1
votes

I am trying to run regressions by companyID and year, and save the coefficients for each firm-year model as new variables in a new column right besides the other columns. There is an additional wrinkle‹ I have panel data for 1990-2010 and want to run each regression using t to t-4 only (I.e., for 2001, use only 1998-2001 years of data and i.e. for 1990 then only the data of 1990 and so on). I am new to using foreach loops and I found some prior coding on the web. I have tried to adapt it to my situation but two issues: anything.....

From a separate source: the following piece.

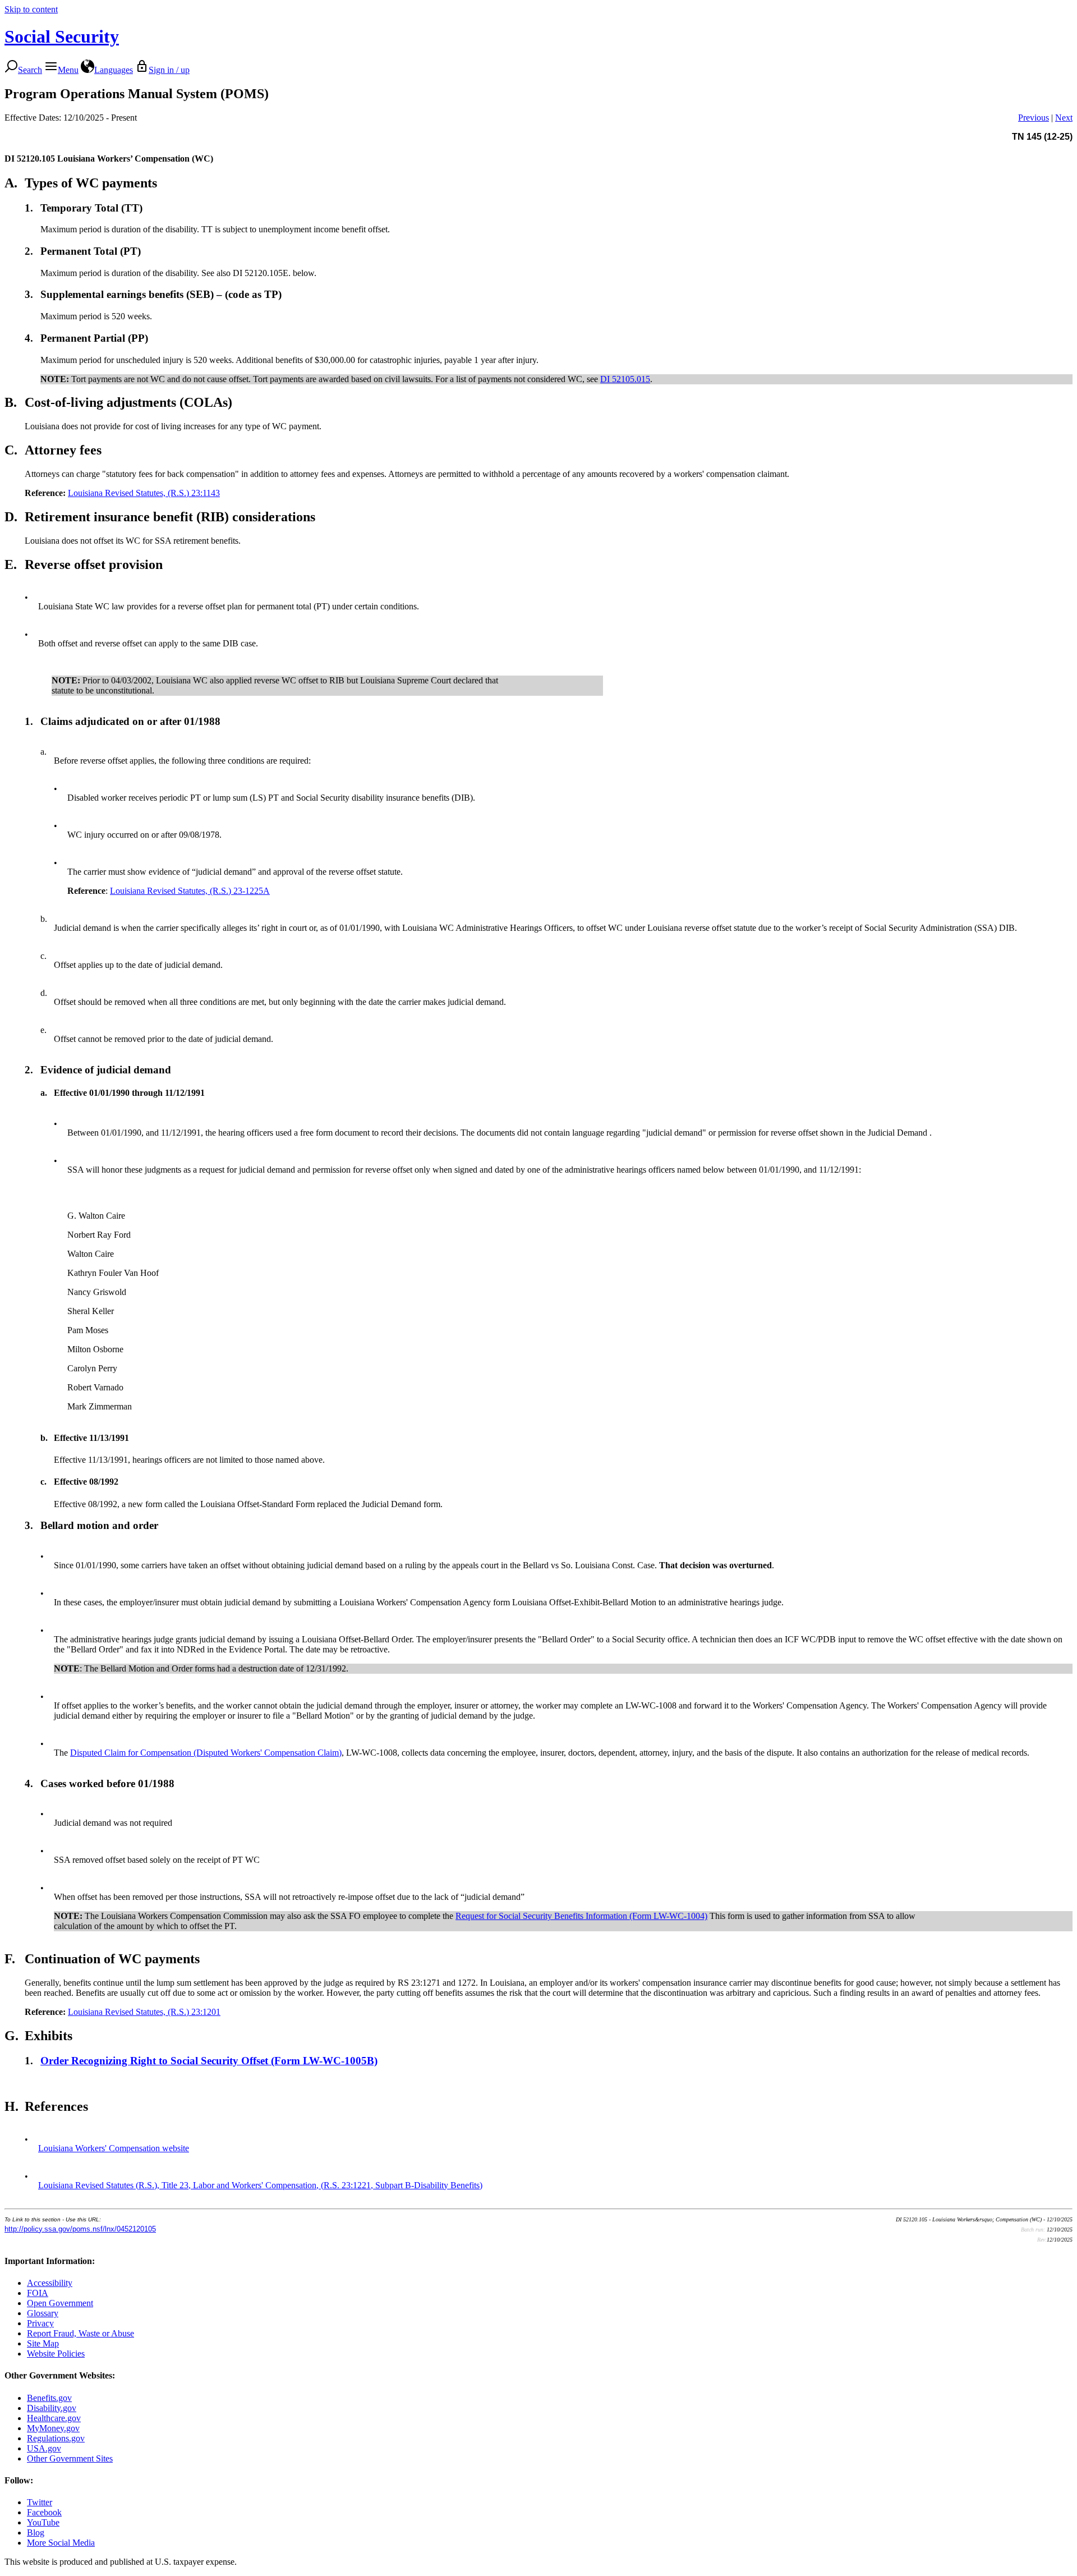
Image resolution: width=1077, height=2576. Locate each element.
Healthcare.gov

  1. the output is staying blank

  2. I have not figured out how to use the rolling four year data periods.

Here is the code I tried. Any suggestions would be much appreciated.

use paneldata.dta // the dataset I am working in
generate coeff . //empty variable for coefficient
foreach x of local levels {
forval z = 1990/2010
{
capture reg excess_returns excess_market
replace coeff = _b[fyear] & _b[CompanyID] if e(sample) }
}

So below is a short snapshot of what the data looks like;

CompanyID Re_Rf Rm-Rf Year
10 2 2 1990 
10 3 2 1991 
15 3 2 1991 
15 4 2 1992
15 5 2 1993 
21 4 2 1990 
21 4 2 1991 
34 3 1 1990 
34 3 1 1991
34 4 1 1992
34 2 1 1993  
34 3 1 1994
34 4 1 1995
34 2 1 1996   

 

Re_Rf = excess_returns 

Rm_Rf = excess_market 

I want to run the following regression: ​​​​​​​

reg excess_returns excess_market
1
Cross-posted to Statalist at statalist.org/forums/forum/general-stata-discussion/general/…user4690969

1 Answers

1
votes

There is a good discussion on Statalist, but I think this answer may be helpful for your learning about loops and how Stata syntax work.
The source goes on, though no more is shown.